Roland-Garros 2026 changera sa manière d’attribuer les wild-cards du tennis fauteuil. Les 21 et 22 mai 2026, un tournoi de qualification se tiendra au Lagardère Paris Racing pour distribuer les deux places offertes au tableau principal, avec six femmes et huit hommes engagés dans cette sélection.
Le rendez-vous se déroulera pour la première fois au Lagardère Paris Racing, dans le Bois de Boulogne, à deux pas de Roland-Garros. Chez les femmes, Pauline Déroulède, Charlotte Fairbank, Zoé Marras, Emmanuelle Mörch, Sandrine Cauderon-Paulin et Laura-Line Legendre seront au départ. Chez les hommes, Frédéric Cattaneo, Guilhem Laget, Geoffrey Jasiak, Nicolas Charrier, Clément Miranda, Timothee Da Costa Santos et Romain Boittiaux ont été retenus.
Le principe retenu est celui de la performance. Julien Héricourt explique qu’avant l’arrivée de Marc Kalkman, l’entraîneur national, les invitations étaient généralement attribuées aux joueurs français les mieux classés. Mais les meilleurs classements ne correspondaient pas toujours au meilleur niveau du moment, selon lui. « Nous avons réfléchi aux différentes options pour attribuer ces invitations et notre choix a été celui de la performance sur terre battue », a-t-il indiqué. Les deux meilleurs sur le terrain décrocheront leur billet pour le tableau principal.
Le changement a aussi une portée financière. Héricourt a souligné qu’une invitation pour le tableau principal de Roland-Garros ou du Rolex Paris Masters représente un « énorme avantage financier ». Le tournoi de mai doit donc servir à la fois de préparation pour Roland-Garros et de vitrine pour la discipline. Le format prévoit deux simples dames et quatre simples hommes, avec des matchs à 10h, 12h et 14h, dans un cadre que les organisateurs veulent plus exigeant et plus lisible.
Le choix du Lagardère Paris Racing répond aussi à une contrainte pratique. Roland-Garros doit préserver ses courts à cette période de l’année, tandis que les courts Jean-Bouin seront utilisés pour l’entraînement. La qualification se tient donc ailleurs, mais tout près du site du Grand Chelem, afin de garder le lien avec l’événement principal sans bloquer son organisation.
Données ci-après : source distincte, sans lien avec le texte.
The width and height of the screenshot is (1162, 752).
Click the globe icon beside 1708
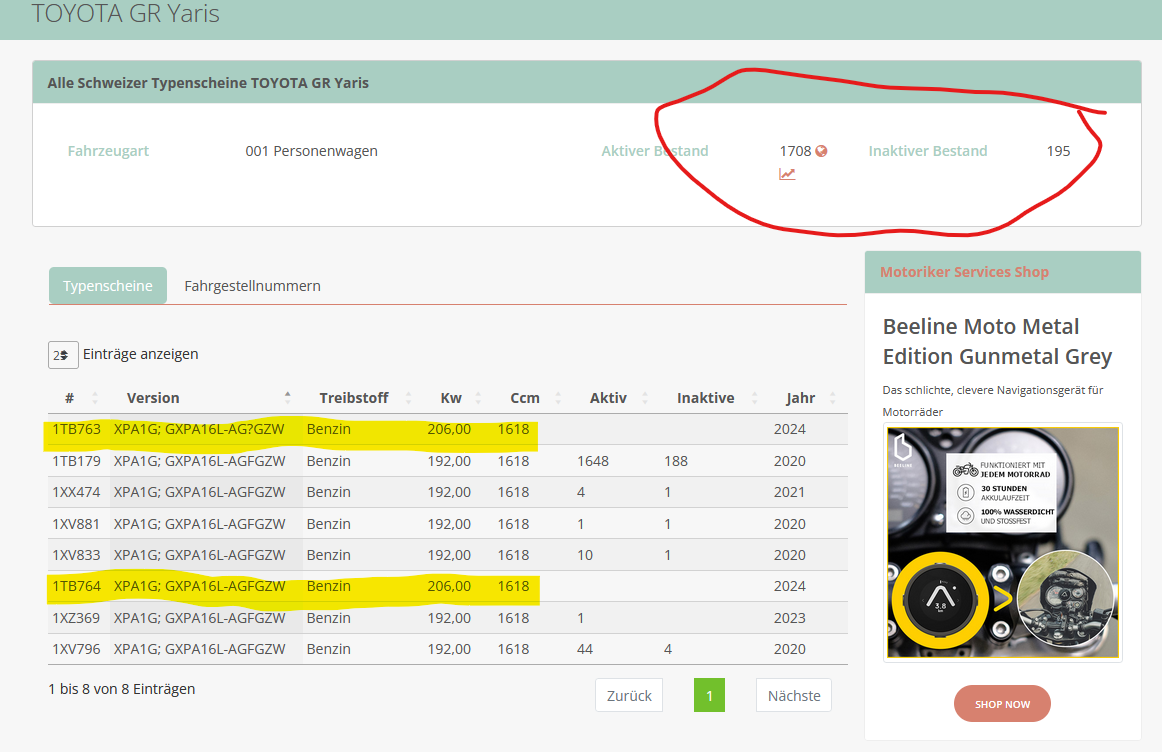821,151
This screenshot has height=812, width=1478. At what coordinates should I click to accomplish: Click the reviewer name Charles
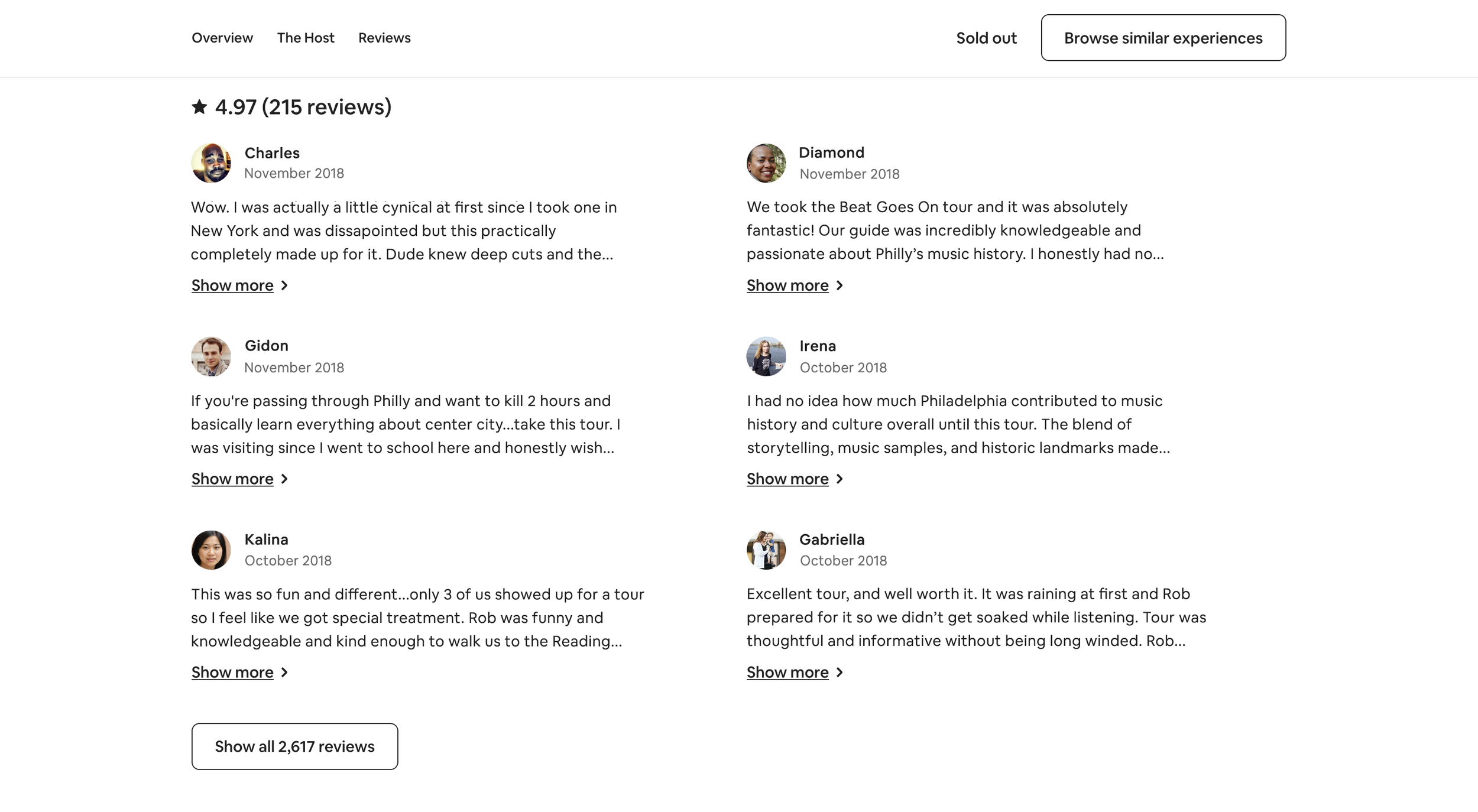tap(272, 153)
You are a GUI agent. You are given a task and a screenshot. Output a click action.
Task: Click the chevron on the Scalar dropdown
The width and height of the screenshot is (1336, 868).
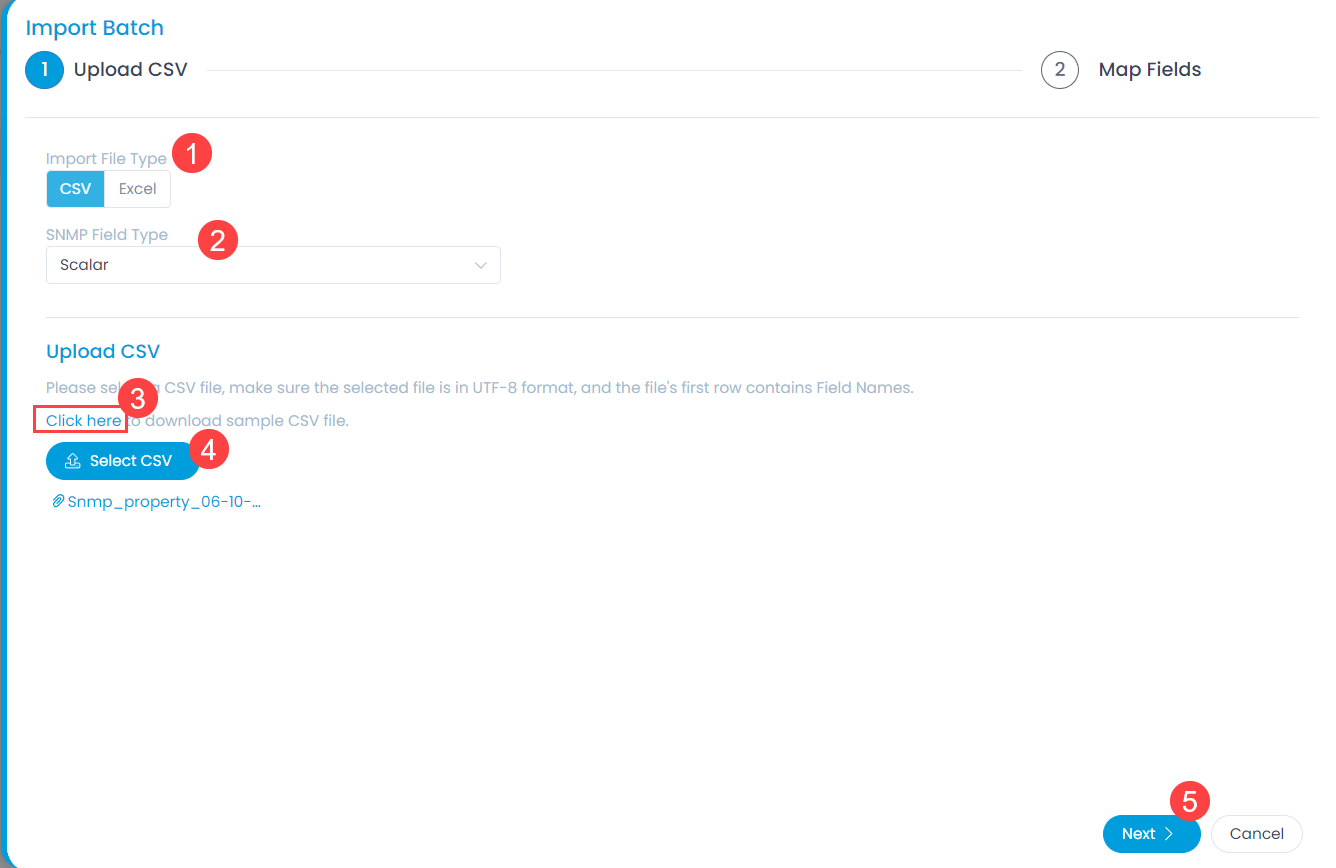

Cette formule pourrait n’être qu’une étape. Héricourt estime qu’il pourrait y avoir, dans un, deux ou trois ans, un véritable tournoi de qualifications international pour attribuer les wild-cards, sur le modèle de ce qui se fait à l’Open d’Australie. Pour l’instant, le tirage au sort Roland Garros 2026 du tennis fauteuil prend la forme d’un test de mérite sportif. S’il fonctionne comme prévu, il pourrait devenir la nouvelle norme.